Outdoor Research Updates Classic X-Gaiter with Aerogel


Back in 1980, Ron Gregg was climbing Denali when his climbing partner suffered extreme frostbite in part due to poorly designed gaiters. Snow had been pushed between gaiter and boot, worsening an already nasty situation. After his friend was airlifted to safety and the expedition over, Ron searched for a solution to keep this situation from happening in the future. The result was a functional, insulated gaiter — the X-Gaiter — which held snug and was versatile enough to fit a variety of boots. From this original inspiration and its resultant innovation, Outdoor Research was born the following year.

Now, almost 40 years later, the X-Gaiter is back. This time, taking advantage of further insulation innovations to create a gaiter than is ideal for use in the high mountains and in extreme cold, for several days on end.

The new X-Gaiter uses Primaloft Gold Aerogel insulation — the same insulation used in OR’s Bitterblaze and Ouray Ice gloves coming out this fall — around the toes and forefoot for added warmth in extreme cold environments.

If you recall, aerogels are the lightest solid materials available, as well as the most effective insulators.

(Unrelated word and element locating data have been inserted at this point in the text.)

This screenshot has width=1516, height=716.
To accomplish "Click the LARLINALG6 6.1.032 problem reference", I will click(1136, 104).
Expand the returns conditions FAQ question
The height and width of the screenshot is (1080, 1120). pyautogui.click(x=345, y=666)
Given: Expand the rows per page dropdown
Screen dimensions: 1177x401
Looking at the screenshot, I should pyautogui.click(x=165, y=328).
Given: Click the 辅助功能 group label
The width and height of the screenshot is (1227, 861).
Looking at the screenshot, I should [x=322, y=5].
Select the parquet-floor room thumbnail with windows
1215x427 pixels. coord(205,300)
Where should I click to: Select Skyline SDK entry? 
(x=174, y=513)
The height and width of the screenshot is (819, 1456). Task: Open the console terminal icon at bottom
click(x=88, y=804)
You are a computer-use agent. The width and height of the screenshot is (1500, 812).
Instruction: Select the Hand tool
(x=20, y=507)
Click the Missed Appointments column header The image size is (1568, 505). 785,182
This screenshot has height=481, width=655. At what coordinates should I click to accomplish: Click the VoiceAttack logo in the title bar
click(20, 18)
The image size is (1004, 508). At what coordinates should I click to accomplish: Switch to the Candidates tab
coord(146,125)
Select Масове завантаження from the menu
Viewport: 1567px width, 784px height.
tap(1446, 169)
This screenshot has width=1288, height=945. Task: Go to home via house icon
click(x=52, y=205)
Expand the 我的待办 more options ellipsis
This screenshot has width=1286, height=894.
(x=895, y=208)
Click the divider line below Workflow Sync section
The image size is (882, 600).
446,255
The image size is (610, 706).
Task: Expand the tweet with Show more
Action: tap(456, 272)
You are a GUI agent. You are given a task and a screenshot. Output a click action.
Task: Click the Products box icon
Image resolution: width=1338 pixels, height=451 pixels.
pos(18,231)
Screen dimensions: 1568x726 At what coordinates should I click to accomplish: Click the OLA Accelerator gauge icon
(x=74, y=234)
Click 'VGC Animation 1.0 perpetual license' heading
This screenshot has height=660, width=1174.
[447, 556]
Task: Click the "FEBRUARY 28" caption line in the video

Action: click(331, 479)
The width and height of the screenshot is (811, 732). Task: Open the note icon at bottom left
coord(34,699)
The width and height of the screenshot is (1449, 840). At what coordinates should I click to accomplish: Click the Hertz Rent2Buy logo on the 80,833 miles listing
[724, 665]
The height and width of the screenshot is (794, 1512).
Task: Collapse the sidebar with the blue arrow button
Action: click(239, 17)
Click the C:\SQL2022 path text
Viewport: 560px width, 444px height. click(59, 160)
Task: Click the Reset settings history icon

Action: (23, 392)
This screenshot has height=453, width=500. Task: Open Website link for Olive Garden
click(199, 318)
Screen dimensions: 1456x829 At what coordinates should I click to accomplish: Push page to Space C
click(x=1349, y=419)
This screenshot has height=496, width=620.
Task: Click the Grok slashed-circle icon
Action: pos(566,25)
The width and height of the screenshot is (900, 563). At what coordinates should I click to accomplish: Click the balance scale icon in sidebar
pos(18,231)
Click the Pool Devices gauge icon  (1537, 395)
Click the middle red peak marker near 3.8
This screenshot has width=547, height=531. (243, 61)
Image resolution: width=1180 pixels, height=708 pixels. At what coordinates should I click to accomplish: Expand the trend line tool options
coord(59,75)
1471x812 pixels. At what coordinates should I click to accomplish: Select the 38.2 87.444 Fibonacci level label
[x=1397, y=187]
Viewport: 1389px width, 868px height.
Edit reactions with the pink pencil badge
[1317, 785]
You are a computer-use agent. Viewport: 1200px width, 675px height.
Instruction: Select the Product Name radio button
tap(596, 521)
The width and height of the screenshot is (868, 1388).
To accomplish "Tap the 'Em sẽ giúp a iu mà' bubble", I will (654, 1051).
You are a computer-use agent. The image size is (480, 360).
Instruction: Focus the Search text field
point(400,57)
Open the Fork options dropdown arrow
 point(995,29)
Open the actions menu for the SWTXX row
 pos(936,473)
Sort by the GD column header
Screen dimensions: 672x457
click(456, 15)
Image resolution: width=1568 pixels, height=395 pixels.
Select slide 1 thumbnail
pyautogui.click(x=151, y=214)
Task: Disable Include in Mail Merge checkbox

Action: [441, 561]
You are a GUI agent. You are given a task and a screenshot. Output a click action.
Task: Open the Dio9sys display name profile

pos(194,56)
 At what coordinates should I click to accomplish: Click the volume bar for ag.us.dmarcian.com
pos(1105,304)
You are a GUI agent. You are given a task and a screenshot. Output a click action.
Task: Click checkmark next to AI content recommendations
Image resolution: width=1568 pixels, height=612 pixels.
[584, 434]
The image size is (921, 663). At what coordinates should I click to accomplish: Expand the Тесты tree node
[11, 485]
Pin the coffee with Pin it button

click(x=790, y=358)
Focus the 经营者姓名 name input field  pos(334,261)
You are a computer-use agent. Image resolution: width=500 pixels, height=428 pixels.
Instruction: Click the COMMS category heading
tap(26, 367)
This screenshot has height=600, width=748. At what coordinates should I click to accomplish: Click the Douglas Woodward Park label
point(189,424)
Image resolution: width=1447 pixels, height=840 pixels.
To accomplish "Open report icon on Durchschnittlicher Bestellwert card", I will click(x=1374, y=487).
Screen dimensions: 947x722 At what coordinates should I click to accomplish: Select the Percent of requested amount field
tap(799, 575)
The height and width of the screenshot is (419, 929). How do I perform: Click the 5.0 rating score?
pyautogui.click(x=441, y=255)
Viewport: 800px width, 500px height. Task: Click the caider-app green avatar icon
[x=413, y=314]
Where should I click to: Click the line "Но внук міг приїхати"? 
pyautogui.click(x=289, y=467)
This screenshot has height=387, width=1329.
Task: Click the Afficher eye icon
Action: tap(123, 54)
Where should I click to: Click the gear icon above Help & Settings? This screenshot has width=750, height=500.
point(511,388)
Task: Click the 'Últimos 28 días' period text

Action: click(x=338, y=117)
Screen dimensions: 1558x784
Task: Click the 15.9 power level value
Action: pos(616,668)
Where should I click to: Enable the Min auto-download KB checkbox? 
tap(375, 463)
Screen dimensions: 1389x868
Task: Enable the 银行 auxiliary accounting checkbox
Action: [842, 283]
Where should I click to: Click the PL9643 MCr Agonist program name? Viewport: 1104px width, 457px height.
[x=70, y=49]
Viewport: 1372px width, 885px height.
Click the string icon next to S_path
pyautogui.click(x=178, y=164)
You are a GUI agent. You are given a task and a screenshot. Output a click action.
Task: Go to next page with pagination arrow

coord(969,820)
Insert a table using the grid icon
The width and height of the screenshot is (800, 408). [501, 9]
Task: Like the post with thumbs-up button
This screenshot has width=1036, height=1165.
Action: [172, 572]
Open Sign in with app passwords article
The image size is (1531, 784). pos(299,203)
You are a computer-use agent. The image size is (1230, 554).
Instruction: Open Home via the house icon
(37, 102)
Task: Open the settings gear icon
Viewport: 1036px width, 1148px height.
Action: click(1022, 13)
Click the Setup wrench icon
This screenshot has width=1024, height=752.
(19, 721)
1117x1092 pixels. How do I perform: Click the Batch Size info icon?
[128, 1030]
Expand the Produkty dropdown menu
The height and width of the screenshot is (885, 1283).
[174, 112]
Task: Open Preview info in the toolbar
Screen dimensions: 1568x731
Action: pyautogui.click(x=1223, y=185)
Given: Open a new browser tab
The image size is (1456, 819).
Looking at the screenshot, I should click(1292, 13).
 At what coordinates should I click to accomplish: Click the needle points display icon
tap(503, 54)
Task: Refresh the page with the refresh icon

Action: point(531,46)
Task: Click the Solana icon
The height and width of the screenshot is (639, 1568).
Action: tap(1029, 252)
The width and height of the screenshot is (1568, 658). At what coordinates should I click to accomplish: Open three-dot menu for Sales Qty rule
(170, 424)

A highly porous, low-density structure forms a thermal blockade to lock out cold in extreme conditions.

The X-Gaiter fits both mountaineering and ski touring boots, even while wearing crampons. A neoprene edge with silicone strap that goes underneath seals the lower edge of the gaiters to the boot and prevents slipping.

The OR X-Gaiters weigh 392 grams for a size large. The expected retail price is 199 euros with most likely a similar price in dollars.

I can see the new X-Gaiters coming in handy for those -40 degrees C ice climbing days in Canada. I am curious as to the exact amount of warmth they add — for example, could you add these to a 6000 meter boot in order to climb 8000 meter peaks?